#### [ASSIGNMENT]
Pictures excluded, copy word for word the lines from the one holding "Given: Jump to step 3 Configure deployment" through the last line below.

#### [INPUT]
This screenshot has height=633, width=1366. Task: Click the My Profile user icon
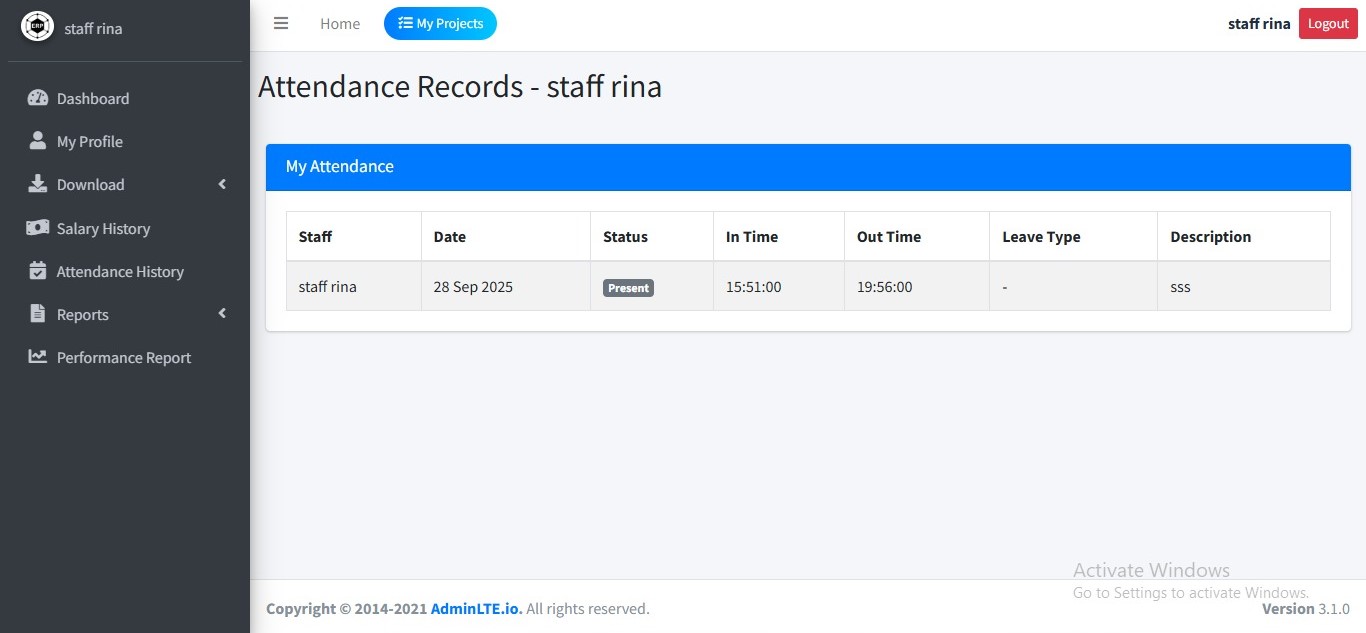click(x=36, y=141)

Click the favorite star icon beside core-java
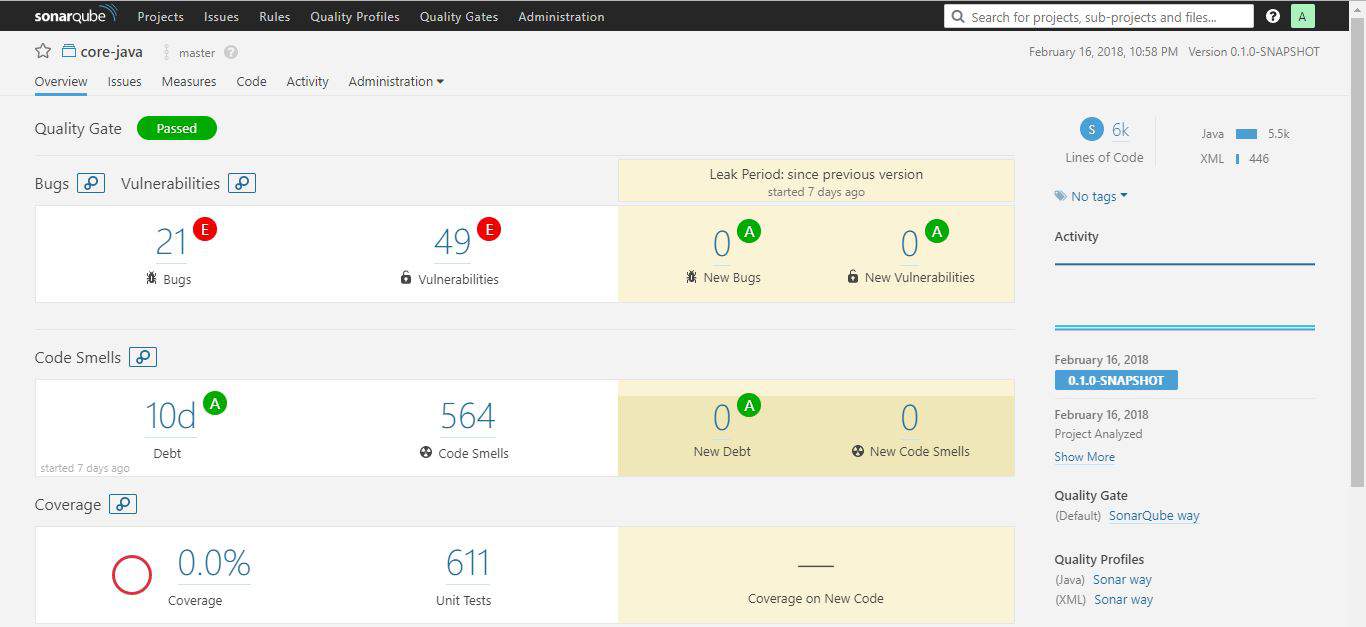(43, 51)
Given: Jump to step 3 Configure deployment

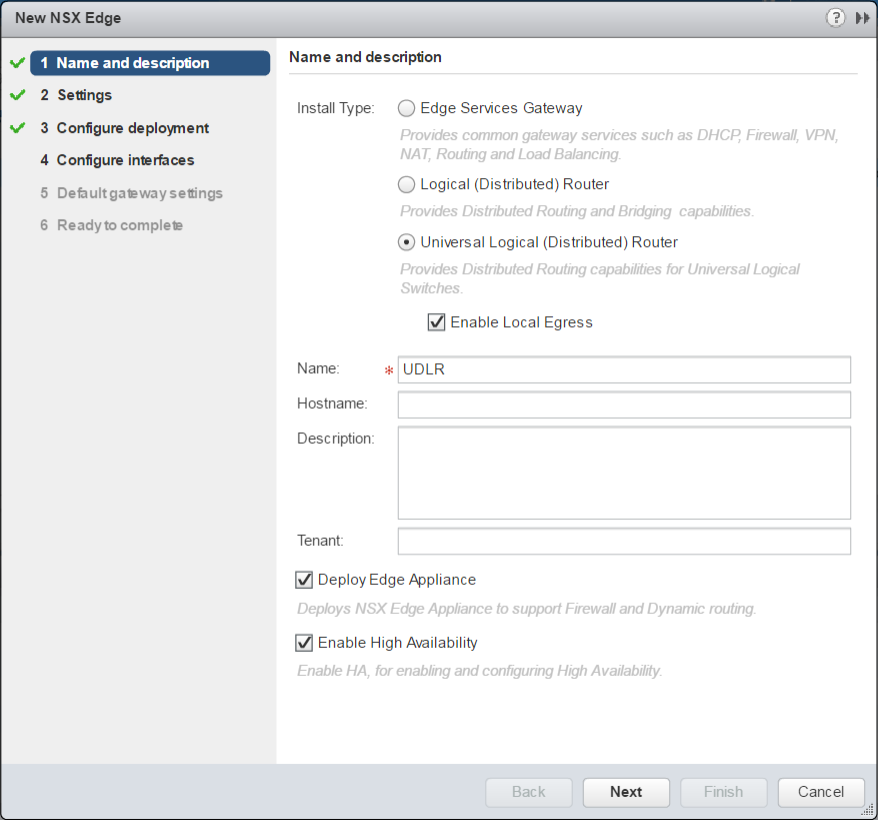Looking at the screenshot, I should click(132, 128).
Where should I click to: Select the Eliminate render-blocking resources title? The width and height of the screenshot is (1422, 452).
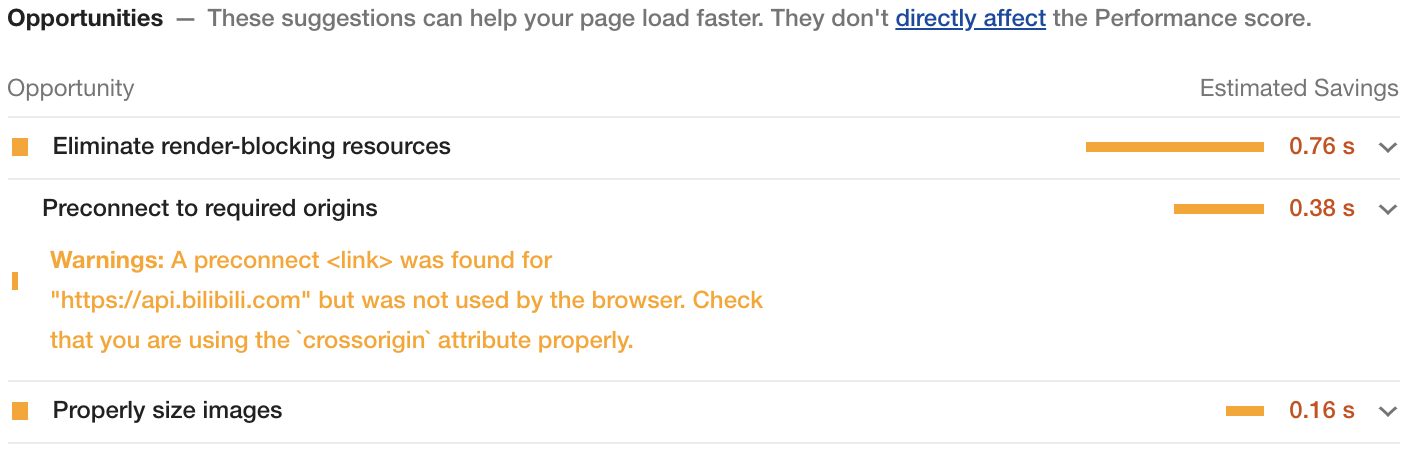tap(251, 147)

#### [ANSWER TO THIS TASK]
Given: Jump to step 3 Configure deployment

Looking at the screenshot, I should click(132, 128).
Where should I click to: Select the Eliminate render-blocking resources title? The width and height of the screenshot is (1422, 452).
tap(251, 147)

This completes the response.